Talisman spokeswoman Phoebe Buckland said cuts will include “people, offices, travel, IT. It’s the overhead as well as the people cost.”
The coming job cuts reflect widespread difficulties facing the Canadian energy patch. Oil companies, faced with high costs, jammed export pipelines and heavily-discounted crude prices, have begun to scale back growth plans.
Natural gas companies, which have grappled with years of low prices, have been forced to sell off pieces of their property, mostly through joint ventures with foreign energy companies.
But as gas prices refuse to rise, more painful change is under way, and Talisman is now in the midst of deep corporate surgery designed to improve its performance top.
Talisman’s Ms. Wesley said the company will act in “a couple of weeks,” backing away from countries such as Peru to help achieve the savings. “Because we’ve had such a distributed focus over the last few years, I think the company will function differently as a result of being more streamlined in terms of the portfolio,” she said.
Tony Meggs, executive vice-president of special projects, will leave at the end of this month as long-time Calgary corporate leader Hal Kvisle, who took over as chief executive officer in 2012, works to remake the struggling company.

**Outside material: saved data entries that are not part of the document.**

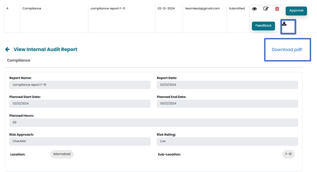
Task: Click the download icon below Approve
Action: coord(284,24)
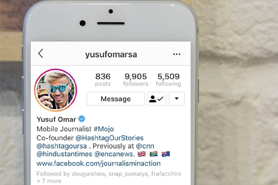278x185 pixels.
Task: Expand the '+ 7 more' followers text
Action: click(x=49, y=181)
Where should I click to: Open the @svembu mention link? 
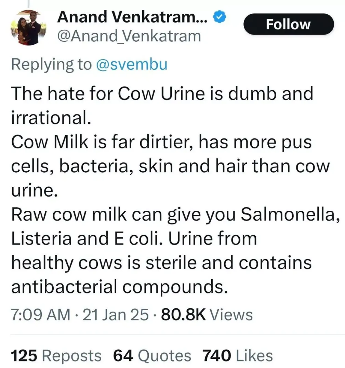pyautogui.click(x=132, y=64)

“A good part of the head count [reduction] probably relates to the fact that they’re really scaling back on their exploration programs,” said Randy Ollenberger, an analyst with BMO Nesbitt Burns. It’s a change in corporate strategy that is unique to Talisman, which means it doesn’t necessarily portend layoffs elsewhere, he said. Encana Corp., for example, has also struggled with low gas prices – but its new interim CEO, Clayton Woitas, has vowed to maintain a course that has not, in the recent past, involved cutting jobs.
Talisman’s shares have gone nowhere for years amid lacklustre results. After touching nearly $25 (Canadian) in early 2011, the stock now sits at just above $12. The company posted a $731-million (U.S.) loss in the third quarter, largely as a result of writedowns, and trimmed its 2013 capital budget to $3-billion, 25 per cent below 2012 levels.
The company on Thursday acknowledged that of its three corporate pillars – the Americas, the North Sea and Southeast Asia – only the latter is generating free cash flow today.
“Our goal is to make sure that all three of these regions are generating free cash,” Richard Herbert, executive vice-president of exploration, said on Thursday.
In North America in particular, Talisman is looking to back out of a number of operational areas. It is currently involved in five so-called “resource plays.” It wants “to focus on three and a half of those,” Mr. Herbert said.
“Through a combination of divestment or joint ventures, and we’re looking at all of the options that are possible, we’re going to reduce our footprint in North America.”
The company’s challenging financial circumstances have largely ruled out more dramatic moves, Mr. Herbert said. Last year, Talisman “took a look to see what options did we have, ranging from assets sales or joint ventures, all the way through to splitting up the company,” he said. But it’s tough to hive off businesses that aren’t especially profitable.
And selling the entire company, Mr. Herbert said, is “not something that we’re putting any focus on right now.”